A group of sexy college kids decide to spend Memorial Day weekend camping out. Deep in the woods of West Virginia, they meet up with some cliched mountain men, muddy overalls, flannel shirts, trucker hats, rusted pickup truck, the whole nine. Despite their look, Tucker and Dale are just average dudes, living their best life with what they were dealt. The college kids decide to just books by their cover, and are skeeved out.

Later that night, the kids tell a horror story about murderous hicks that slaughtered a group of kids in that same area. To ease the tension, they decide to go for a swim, coincidentally in the same lake where Tucker and Dale are fishing.

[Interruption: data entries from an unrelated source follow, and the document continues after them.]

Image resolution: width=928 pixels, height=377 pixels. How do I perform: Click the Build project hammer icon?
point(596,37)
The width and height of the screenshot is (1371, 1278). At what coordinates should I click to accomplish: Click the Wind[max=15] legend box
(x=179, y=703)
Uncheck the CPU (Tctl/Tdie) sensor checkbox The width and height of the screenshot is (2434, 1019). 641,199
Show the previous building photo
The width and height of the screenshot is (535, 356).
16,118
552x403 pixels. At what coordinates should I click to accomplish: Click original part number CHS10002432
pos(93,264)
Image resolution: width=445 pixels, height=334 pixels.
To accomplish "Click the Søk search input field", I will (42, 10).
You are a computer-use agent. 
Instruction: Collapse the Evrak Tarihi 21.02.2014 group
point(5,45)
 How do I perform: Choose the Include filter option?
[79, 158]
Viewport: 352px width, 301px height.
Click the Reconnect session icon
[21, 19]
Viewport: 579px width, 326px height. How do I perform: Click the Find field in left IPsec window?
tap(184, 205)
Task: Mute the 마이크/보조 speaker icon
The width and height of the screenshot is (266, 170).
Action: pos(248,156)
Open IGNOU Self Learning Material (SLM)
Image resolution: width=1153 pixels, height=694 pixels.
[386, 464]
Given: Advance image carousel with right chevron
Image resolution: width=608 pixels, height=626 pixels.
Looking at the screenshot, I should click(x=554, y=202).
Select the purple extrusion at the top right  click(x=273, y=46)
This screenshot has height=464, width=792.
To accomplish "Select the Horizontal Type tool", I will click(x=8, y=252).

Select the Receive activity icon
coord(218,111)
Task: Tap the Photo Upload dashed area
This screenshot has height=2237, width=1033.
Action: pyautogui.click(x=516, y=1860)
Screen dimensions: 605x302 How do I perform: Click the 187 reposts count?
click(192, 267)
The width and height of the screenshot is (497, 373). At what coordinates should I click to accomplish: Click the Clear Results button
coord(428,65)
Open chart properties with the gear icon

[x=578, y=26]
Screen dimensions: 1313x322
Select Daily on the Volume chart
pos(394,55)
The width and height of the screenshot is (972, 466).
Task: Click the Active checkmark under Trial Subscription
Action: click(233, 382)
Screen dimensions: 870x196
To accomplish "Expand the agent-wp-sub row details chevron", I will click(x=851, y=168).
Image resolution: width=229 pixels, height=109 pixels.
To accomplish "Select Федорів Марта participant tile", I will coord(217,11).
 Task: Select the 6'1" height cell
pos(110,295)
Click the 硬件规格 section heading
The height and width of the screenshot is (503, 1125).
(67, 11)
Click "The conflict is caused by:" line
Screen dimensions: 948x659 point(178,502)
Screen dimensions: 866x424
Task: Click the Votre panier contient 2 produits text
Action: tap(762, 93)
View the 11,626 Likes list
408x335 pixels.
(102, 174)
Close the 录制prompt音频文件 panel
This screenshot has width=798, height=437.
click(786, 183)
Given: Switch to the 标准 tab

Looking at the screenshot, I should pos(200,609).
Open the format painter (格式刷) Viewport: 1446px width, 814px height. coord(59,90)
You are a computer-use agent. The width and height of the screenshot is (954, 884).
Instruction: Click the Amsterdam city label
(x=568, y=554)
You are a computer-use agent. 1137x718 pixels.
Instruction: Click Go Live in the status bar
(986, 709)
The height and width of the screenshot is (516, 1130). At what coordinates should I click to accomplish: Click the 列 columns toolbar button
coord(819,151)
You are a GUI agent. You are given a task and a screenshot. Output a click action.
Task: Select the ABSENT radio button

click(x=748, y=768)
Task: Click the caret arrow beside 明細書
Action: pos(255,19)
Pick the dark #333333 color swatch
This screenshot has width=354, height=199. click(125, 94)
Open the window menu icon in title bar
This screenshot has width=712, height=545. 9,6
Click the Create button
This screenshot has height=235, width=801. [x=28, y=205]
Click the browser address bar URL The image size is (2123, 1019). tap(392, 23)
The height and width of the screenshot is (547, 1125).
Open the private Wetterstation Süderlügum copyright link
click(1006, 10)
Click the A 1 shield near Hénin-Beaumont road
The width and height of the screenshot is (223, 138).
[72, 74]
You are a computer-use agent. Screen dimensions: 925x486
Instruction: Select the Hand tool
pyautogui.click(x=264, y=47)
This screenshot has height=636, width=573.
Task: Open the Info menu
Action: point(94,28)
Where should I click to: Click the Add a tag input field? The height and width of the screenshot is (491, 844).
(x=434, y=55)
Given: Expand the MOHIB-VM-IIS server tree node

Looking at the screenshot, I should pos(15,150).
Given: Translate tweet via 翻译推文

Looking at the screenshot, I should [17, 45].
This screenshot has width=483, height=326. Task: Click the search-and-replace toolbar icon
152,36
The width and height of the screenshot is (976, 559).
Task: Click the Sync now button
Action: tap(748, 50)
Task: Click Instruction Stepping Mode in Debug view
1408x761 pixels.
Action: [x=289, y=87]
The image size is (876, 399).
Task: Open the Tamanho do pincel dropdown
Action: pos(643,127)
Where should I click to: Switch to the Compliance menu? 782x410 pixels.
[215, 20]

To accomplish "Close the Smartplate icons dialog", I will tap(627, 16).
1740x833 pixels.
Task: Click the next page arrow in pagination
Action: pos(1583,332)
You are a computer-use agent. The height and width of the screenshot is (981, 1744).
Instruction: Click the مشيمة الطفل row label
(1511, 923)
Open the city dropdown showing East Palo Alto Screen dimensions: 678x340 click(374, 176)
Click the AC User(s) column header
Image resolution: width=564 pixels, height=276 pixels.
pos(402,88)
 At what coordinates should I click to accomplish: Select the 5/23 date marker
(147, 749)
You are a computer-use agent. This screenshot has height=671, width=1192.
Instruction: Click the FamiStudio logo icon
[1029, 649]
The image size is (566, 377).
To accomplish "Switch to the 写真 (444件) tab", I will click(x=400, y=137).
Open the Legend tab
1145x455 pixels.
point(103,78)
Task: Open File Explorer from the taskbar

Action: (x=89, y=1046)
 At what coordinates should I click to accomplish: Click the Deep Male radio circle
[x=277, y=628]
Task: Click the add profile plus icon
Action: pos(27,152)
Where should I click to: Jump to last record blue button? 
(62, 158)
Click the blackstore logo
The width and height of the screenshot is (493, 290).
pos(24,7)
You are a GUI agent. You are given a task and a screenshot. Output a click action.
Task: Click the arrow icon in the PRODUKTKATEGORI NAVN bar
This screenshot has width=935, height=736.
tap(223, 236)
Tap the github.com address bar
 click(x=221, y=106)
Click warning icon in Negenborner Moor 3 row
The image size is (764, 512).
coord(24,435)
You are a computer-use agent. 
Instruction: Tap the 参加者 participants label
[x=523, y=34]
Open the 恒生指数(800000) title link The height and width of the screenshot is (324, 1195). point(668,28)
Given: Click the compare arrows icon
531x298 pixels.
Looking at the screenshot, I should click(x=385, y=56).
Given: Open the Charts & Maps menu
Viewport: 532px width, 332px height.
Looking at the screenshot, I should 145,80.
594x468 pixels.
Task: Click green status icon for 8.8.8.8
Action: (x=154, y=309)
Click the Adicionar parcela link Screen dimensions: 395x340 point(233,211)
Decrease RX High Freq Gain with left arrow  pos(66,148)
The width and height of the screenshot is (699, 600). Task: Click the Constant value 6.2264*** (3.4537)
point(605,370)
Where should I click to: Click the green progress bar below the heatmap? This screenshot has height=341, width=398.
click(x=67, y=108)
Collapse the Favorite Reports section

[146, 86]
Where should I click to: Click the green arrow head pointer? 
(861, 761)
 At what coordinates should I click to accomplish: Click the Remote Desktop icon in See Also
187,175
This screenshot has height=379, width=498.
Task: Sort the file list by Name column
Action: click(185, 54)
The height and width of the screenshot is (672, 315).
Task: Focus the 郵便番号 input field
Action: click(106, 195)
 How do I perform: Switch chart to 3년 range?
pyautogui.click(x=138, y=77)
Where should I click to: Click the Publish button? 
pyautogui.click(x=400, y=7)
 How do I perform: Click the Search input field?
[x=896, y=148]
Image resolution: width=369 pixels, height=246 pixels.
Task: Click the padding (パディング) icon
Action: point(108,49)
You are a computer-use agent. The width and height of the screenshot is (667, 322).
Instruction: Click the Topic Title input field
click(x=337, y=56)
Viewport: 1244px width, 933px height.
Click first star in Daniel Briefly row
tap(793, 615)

A quick moment of misunderstanding leaves the hicks in care of one of the girls, and the rest of the group fearing that she's been abducted.

Everything from there just gets crazier and bloodier and more ludicrous. Tucker and Dale realize things look bad and they can't just call the cops to try to calmly explain why dead bodies are scattered around their property, so they keep trying to clean up their own mess. The kids keep dying in more and more outrageous ways, pushing the lines of believability but just real enough to say "well, I guess that could happen."

Despite being a good combination of gory and goofy, something never felt right. I'm not sure if it was the pacing or what, but things just never felt comfortable. It might have been a directorial choice to keep the audience uneasy, just like the characters were, but something just bugged me the whole time. I love Alan Tudyk (Tucker), and Tyler Labine was solid as Dale. The acting from the college kids was unimpressive, but I get that they were playing stereotypes like the douche-frat-bro, the princess, the surprisingly-smart-babe, and the black guy. They may have fared better using a smaller group of teens, but then you wouldn't have quite as many fun deaths. All these ups and downs kept "Tucker and Dale vs Evil" in the realm of good-but-not-real-good movies.

 [Celluloid Hero] gives "Tucker and Dale vs Evil" a 6 out of 10.